# Information given:
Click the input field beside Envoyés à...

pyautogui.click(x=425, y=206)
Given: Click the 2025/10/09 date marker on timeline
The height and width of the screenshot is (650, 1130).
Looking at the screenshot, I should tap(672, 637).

# Exercise details:
The records above are to be returned exactly as they appear.

# Response below:
Click the input field beside Envoyés à...

pyautogui.click(x=425, y=206)
Given: Click the 2025/10/09 date marker on timeline
The height and width of the screenshot is (650, 1130).
Looking at the screenshot, I should tap(672, 637).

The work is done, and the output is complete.